Thursday, March 25, 2021

This Power Denied!

 

At the close of 1969, Captain America's life was changed dramatically, about as dramatically as anyone could change it given the opportunity and the means. In this case, that person turned out to be the Red Skull, who recovered the Cosmic Cube after losing it during a pitched battle with his foe and used its power to switch their bodies--and to "cap" his revenge, the Skull moves in on Steve Rogers' love interest, Sharon Carter, as the real Cap realizes that his situation has become practically hopeless.



His plan in motion, the Skull amuses himself by milking his newfound status as Captain America while using the Cube to monitor the movements of the real Cap, who makes his way to Avengers Mansion in an attempt to convince his teammates of his bona fides and secure their help; but, distrusted and doubted from the beginning, the attempt fails, and the pseudo Skull is rendered unconscious as the Avengers leave to respond to a S.H.I.E.L.D. alert.

◆ **PROVIDED DATA**:
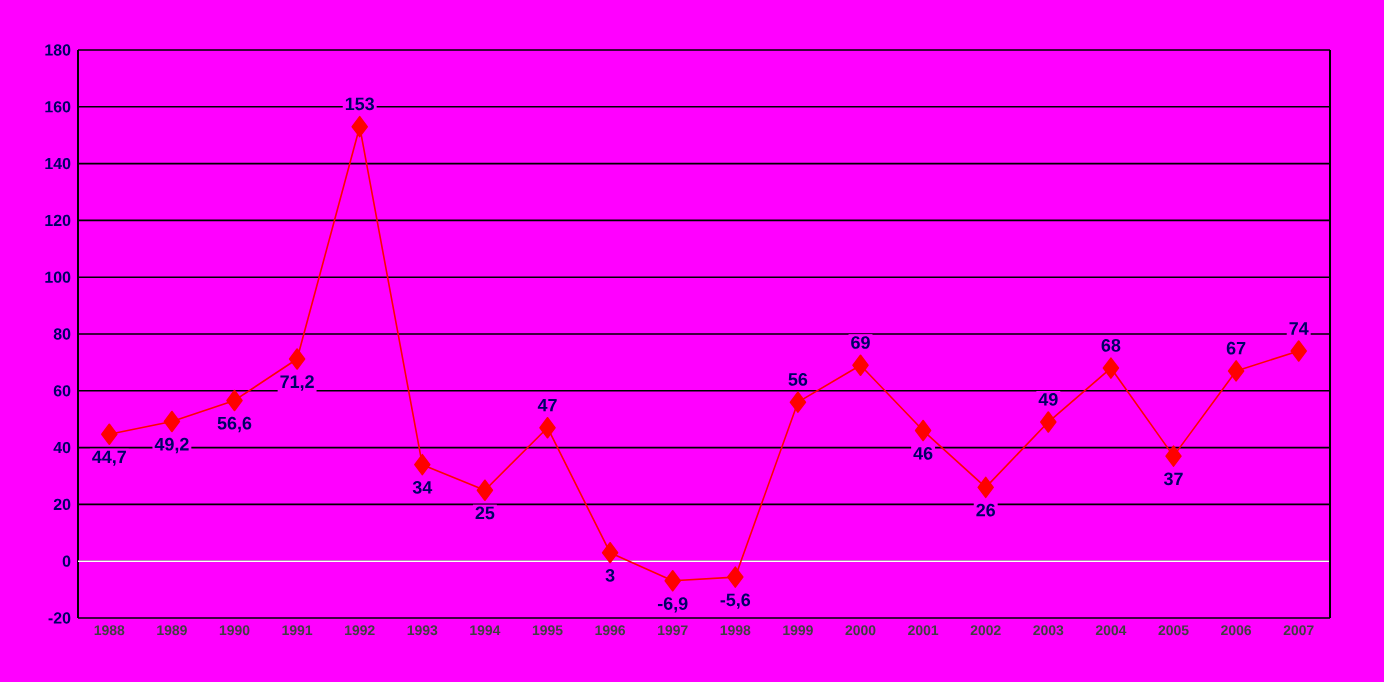  I want to click on data-label: 46, so click(923, 453).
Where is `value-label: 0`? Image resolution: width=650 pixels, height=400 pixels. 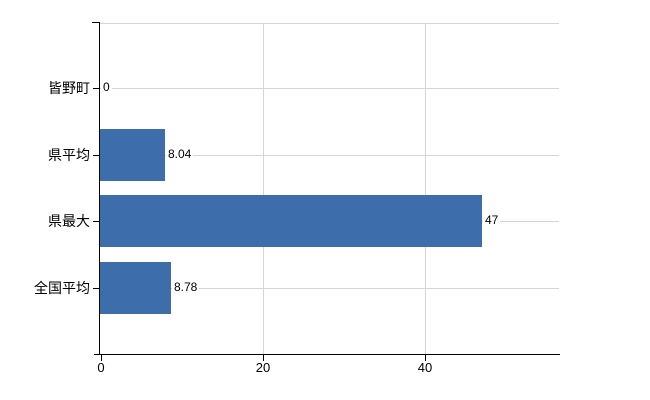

◆ **COMPLETE THE FOLLOWING**:
a) Rewrite the Captain America passage from "This Power Denied!" to "become practically hopeless.", changing "Cosmic Cube" to "Infinity Gauntlet".
b) According to the Captain America passage, what did the Red Skull use the Cosmic Cube's power to do?
c) Pick up the Captain America passage after its final sentence and keep writing.
Nothing in the listing is needed here.

◆ **ANSWERS PER TASK**:
a)
This Power Denied!

 

At the close of 1969, Captain America's life was changed dramatically, about as dramatically as anyone could change it given the opportunity and the means. In this case, that person turned out to be the Red Skull, who recovered the Infinity Gauntlet after losing it during a pitched battle with his foe and used its power to switch their bodies--and to "cap" his revenge, the Skull moves in on Steve Rogers' love interest, Sharon Carter, as the real Cap realizes that his situation has become practically hopeless.

b) He used it to switch his body with Captain America's.

c)
It's then that the Skull decides to add another level of peril to Cap's struggle, by transporting him to the island of the Exiles--former allies of the Skull who now wish vengeance on him, and will attack him on sight. But after Cap's initial clash with the group upon arrival, he later discards the Skull's mask so that he'll hopefully be unrecognizable to them, while further disguising his features as a precaution. In addition, this would turn out to be the moment when Cap meets Sam Wilson*, a former hireling of the Exiles, whom Cap begins to train in hand-to-hand fighting in order to become a symbol to the natives that Sam has begun to organize and band together to rebel against the Exiles.

*Both Sam and the reader have yet to learn of his identity as "Snap Wilson"--that his past as he remembers it is a sham, and that he's been manipulated by the Skull into being a sleeper agent for use at some future point against Cap.

Clearly the Skull, who holds the power to obliterate Cap with a thought, wishes to savor his revenge, with the goal of crushing Cap's indomitable spirit; but his patience becomes exhausted when both Cap and the Falcon are successful in motivating the natives to rise up against the Exiles, a development which infuriates the Skull and forces him to finally take a personal hand against his enemy. To that end, he abruptly changes the venue for himself and his foes--and the endgame of this drama finally begins.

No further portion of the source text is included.